--- Consignes ---
[a] Recopiez fidèlement le passage du texte sur la réglementation des marchés financiers qui s'ouvre sur les mots contenant « Du côté des » et se clôt sur « les banques ? ».
[b] Prolongez le texte sur la réglementation des marchés financiers en reprenant après sa dernière phrase.

--- Texte du document ---
________________________________________
Du côté des institutions financières, les transactions une fois effectuées (transparence Post Trade dans MIFIR) devront mettre à disposition du public des informations qui devront notamment inclure des mentions permettant d’identifier le client concerné et les personnes responsables de la transaction.
Comment communiquer les données Post-Trade ?
Des banques qui changent de modèle ou des acteurs alternatifs qui pourraient venir remplacer les banques ?
Les initiatives en cours pour se préparer
Les établissements financiers doivent réagir à ces bouleversements et se réunissent pour s’adapter mais aussi pour mutualiser les investissements et coûts induits.
Elles l’ont en réalité déjà fait lors de l’entrée en application de MIFID en 2007 pour la création de plateformes de négociation qui ont eu pour conséquence le développement de places de marché peu transparentes surnommées « Dark Pool » que MIF 2 a pour objectif d’abolir.
________________________________________
--- Informations fournies ---

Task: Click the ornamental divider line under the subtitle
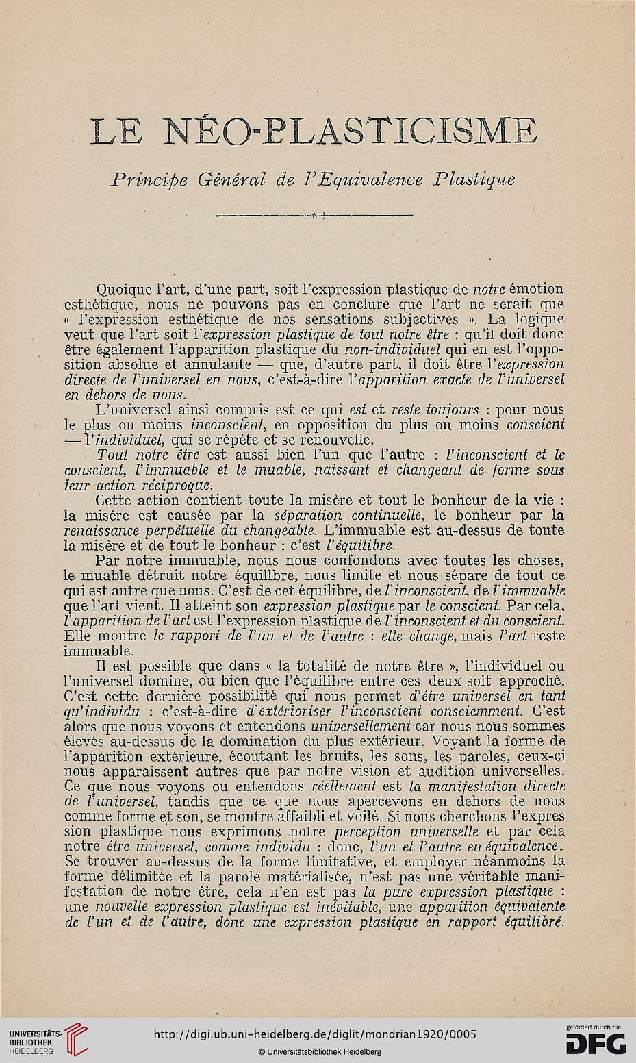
________________________________________
--- Résultats obtenus ---
[a]
Du côté des institutions financières, les transactions une fois effectuées (transparence Post Trade dans MIFIR) devront mettre à disposition du public des informations qui devront notamment inclure des mentions permettant d’identifier le client concerné et les personnes responsables de la transaction.
Comment communiquer les données Post-Trade ?
Des banques qui changent de modèle ou des acteurs alternatifs qui pourraient venir remplacer les banques ?

[b]
Aujourd’hui, quarante des plus grandes banques dans le monde, testent sur le marché obligataire via la société R3 CEV (fintech spécialisée dans l’utilisation du blockchain sur les marchés financiers – voir notre article sur le sujet) un nouveau système de transaction qui s’apparente à la technologie utilisée pour le Bitcoin mais qui doit être adaptée aux marchés financiers.
A ce stade, cinq fournisseurs de technologies, dont IBM et Intel, ont été évalués. (Source Agefi)
L’objectif : réduire les intermédiaires et donc les coûts et améliorer la transparence des transactions.
Le cas de Goldman Sachs
La banque américaine est considérée comme un poids lourd dans le domaine des technologies financières. Elle participe activement au consortium R3 (avec notamment HSBC, Citigroup, BNP Paribas) pour développer l’architecture dite « de livres de comptes distribués » qui apparaît plus souple que la Blockchain et notamment plus adapté à la finance en termes de temps de traitement.
Quid pour la suite ?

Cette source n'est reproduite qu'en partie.